BEGIN DATA IN THIS EXERCISE

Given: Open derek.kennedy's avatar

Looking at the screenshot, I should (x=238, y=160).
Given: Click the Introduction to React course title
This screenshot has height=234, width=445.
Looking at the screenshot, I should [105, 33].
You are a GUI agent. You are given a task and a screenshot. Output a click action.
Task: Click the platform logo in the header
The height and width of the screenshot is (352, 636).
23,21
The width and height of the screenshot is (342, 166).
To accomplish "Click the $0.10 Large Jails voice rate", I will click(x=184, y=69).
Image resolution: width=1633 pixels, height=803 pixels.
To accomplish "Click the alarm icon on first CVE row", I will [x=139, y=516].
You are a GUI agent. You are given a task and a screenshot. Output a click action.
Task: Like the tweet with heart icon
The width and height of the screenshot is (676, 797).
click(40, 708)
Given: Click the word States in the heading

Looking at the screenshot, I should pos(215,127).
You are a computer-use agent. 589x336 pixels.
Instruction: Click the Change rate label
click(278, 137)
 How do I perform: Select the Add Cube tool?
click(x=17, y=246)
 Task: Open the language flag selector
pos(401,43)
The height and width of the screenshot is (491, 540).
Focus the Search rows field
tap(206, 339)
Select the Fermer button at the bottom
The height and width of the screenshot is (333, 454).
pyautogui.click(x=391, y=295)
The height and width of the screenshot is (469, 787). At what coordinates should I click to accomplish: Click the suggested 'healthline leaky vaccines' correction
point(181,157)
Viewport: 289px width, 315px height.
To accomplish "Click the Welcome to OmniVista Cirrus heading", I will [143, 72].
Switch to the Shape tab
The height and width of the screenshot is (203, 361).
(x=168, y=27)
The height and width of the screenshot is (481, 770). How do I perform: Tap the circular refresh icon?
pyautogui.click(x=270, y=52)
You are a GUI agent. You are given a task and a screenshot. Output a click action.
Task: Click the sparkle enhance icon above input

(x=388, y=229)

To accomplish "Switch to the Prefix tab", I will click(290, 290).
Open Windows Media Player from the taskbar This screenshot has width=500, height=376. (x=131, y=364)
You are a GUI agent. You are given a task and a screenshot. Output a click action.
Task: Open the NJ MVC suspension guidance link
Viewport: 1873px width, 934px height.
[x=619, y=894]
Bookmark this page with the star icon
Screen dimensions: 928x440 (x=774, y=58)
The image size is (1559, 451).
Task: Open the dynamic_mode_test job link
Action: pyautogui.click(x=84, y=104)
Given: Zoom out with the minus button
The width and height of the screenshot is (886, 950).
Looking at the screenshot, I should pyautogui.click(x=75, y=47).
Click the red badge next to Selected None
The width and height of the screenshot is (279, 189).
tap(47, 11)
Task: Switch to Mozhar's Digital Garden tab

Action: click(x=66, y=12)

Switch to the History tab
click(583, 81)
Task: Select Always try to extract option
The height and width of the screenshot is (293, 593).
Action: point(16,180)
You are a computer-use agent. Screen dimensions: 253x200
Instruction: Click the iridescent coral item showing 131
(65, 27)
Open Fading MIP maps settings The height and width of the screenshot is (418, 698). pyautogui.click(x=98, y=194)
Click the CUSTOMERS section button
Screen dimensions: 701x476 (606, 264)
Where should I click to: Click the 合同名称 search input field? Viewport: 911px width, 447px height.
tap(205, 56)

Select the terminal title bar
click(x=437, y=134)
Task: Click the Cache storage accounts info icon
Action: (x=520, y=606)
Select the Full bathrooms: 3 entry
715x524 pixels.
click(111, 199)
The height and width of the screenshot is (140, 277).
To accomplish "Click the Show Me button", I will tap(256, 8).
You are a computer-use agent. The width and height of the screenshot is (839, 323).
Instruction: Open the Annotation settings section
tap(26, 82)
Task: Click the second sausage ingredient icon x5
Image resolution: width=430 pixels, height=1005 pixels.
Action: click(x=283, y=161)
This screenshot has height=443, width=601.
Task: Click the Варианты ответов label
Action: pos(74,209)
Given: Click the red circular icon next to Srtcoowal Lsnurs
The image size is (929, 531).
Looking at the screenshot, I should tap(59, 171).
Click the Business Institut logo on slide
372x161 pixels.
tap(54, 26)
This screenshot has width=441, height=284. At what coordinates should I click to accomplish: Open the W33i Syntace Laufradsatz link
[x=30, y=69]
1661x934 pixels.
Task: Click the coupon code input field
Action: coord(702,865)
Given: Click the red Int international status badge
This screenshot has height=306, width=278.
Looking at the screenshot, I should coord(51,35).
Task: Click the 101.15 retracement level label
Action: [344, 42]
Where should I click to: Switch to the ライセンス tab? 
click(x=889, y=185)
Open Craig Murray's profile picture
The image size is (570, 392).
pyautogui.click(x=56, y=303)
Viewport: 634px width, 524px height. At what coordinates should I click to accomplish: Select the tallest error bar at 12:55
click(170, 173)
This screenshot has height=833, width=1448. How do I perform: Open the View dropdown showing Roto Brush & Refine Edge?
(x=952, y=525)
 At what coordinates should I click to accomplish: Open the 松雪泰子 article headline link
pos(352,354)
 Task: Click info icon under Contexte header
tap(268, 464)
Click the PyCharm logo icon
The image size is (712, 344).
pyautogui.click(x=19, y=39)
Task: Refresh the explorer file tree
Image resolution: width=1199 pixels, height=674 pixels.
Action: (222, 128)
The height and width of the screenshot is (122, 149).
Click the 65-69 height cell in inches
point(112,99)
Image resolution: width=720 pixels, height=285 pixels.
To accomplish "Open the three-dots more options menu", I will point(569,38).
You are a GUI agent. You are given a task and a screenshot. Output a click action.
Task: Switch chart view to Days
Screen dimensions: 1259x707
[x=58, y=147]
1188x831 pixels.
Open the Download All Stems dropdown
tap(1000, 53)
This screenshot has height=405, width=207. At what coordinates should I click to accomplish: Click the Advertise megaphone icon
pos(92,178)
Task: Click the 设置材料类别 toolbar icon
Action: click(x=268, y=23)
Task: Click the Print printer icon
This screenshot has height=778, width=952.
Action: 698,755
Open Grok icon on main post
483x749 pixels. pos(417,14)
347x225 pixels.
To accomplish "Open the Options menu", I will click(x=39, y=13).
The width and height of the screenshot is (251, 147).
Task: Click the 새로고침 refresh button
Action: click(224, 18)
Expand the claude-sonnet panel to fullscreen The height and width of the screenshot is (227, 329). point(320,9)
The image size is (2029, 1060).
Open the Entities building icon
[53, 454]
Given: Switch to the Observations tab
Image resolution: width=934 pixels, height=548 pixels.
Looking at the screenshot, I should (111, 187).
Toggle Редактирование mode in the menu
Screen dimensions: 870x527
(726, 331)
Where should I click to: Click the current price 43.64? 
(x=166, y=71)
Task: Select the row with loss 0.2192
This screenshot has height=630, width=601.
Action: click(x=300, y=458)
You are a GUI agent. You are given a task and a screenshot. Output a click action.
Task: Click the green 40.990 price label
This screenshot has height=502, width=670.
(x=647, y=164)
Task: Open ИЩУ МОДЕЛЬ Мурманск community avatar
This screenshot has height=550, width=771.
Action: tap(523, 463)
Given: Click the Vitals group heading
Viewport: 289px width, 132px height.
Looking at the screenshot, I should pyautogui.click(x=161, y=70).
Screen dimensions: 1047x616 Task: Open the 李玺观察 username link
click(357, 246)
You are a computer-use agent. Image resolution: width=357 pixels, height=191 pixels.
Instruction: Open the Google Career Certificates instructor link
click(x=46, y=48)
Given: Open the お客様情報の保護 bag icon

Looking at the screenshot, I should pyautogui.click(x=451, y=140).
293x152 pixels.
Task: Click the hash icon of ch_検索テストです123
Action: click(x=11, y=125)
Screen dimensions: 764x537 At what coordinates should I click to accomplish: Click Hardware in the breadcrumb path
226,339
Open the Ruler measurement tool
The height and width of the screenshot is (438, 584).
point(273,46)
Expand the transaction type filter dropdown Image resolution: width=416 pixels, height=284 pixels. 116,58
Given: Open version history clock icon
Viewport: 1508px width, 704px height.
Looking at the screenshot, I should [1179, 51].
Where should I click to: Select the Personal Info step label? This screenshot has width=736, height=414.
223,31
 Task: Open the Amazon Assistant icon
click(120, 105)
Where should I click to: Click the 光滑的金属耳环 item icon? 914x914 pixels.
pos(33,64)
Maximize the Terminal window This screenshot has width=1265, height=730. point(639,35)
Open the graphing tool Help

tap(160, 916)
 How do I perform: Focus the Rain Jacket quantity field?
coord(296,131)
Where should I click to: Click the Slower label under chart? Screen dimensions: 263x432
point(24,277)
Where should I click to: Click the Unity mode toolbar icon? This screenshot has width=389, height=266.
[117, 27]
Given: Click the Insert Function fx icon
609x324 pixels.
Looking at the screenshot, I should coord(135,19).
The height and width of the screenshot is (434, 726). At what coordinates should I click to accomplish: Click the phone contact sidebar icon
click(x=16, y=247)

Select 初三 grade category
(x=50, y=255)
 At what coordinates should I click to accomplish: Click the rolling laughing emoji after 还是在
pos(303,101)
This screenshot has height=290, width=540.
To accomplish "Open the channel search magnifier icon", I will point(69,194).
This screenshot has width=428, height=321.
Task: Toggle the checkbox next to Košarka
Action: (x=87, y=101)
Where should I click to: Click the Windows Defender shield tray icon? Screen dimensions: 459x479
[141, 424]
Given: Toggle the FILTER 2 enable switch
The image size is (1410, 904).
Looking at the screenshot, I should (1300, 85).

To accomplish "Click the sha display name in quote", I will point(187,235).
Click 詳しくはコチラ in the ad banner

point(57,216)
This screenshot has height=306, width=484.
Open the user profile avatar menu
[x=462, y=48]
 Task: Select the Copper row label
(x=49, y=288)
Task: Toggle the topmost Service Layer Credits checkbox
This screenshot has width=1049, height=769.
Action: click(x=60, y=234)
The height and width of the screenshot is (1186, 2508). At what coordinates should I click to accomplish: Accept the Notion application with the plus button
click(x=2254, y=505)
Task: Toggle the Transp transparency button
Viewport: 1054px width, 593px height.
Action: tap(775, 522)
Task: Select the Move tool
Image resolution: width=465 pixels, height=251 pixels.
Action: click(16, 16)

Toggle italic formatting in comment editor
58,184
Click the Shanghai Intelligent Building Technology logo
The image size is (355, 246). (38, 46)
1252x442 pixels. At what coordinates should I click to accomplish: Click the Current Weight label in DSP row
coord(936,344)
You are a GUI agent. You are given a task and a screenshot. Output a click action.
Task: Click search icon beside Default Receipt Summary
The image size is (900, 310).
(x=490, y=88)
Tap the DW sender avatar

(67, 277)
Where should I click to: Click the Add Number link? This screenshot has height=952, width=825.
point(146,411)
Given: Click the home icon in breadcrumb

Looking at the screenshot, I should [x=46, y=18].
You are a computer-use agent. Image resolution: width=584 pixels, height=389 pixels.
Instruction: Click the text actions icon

END DATA IN THIS EXERCISE

=== AIM OF THE TASK ===
Copy the lines between the one containing "Open Windows Media" and the one containing "Screen dimensions: 701x476 (606, 264)", inclusive, reproducing them precisely.

=== SOLVED PROBLEM ===
Open Windows Media Player from the taskbar This screenshot has width=500, height=376. (x=131, y=364)
You are a GUI agent. You are given a task and a screenshot. Output a click action.
Task: Open the NJ MVC suspension guidance link
Viewport: 1873px width, 934px height.
[x=619, y=894]
Bookmark this page with the star icon
Screen dimensions: 928x440 (x=774, y=58)
The image size is (1559, 451).
Task: Open the dynamic_mode_test job link
Action: pyautogui.click(x=84, y=104)
Given: Zoom out with the minus button
The width and height of the screenshot is (886, 950).
Looking at the screenshot, I should pyautogui.click(x=75, y=47).
Click the red badge next to Selected None
The width and height of the screenshot is (279, 189).
tap(47, 11)
Task: Switch to Mozhar's Digital Garden tab

Action: click(x=66, y=12)

Switch to the History tab
click(583, 81)
Task: Select Always try to extract option
The height and width of the screenshot is (293, 593).
Action: point(16,180)
You are a computer-use agent. Screen dimensions: 253x200
Instruction: Click the iridescent coral item showing 131
(65, 27)
Open Fading MIP maps settings The height and width of the screenshot is (418, 698). pyautogui.click(x=98, y=194)
Click the CUSTOMERS section button
Screen dimensions: 701x476 (606, 264)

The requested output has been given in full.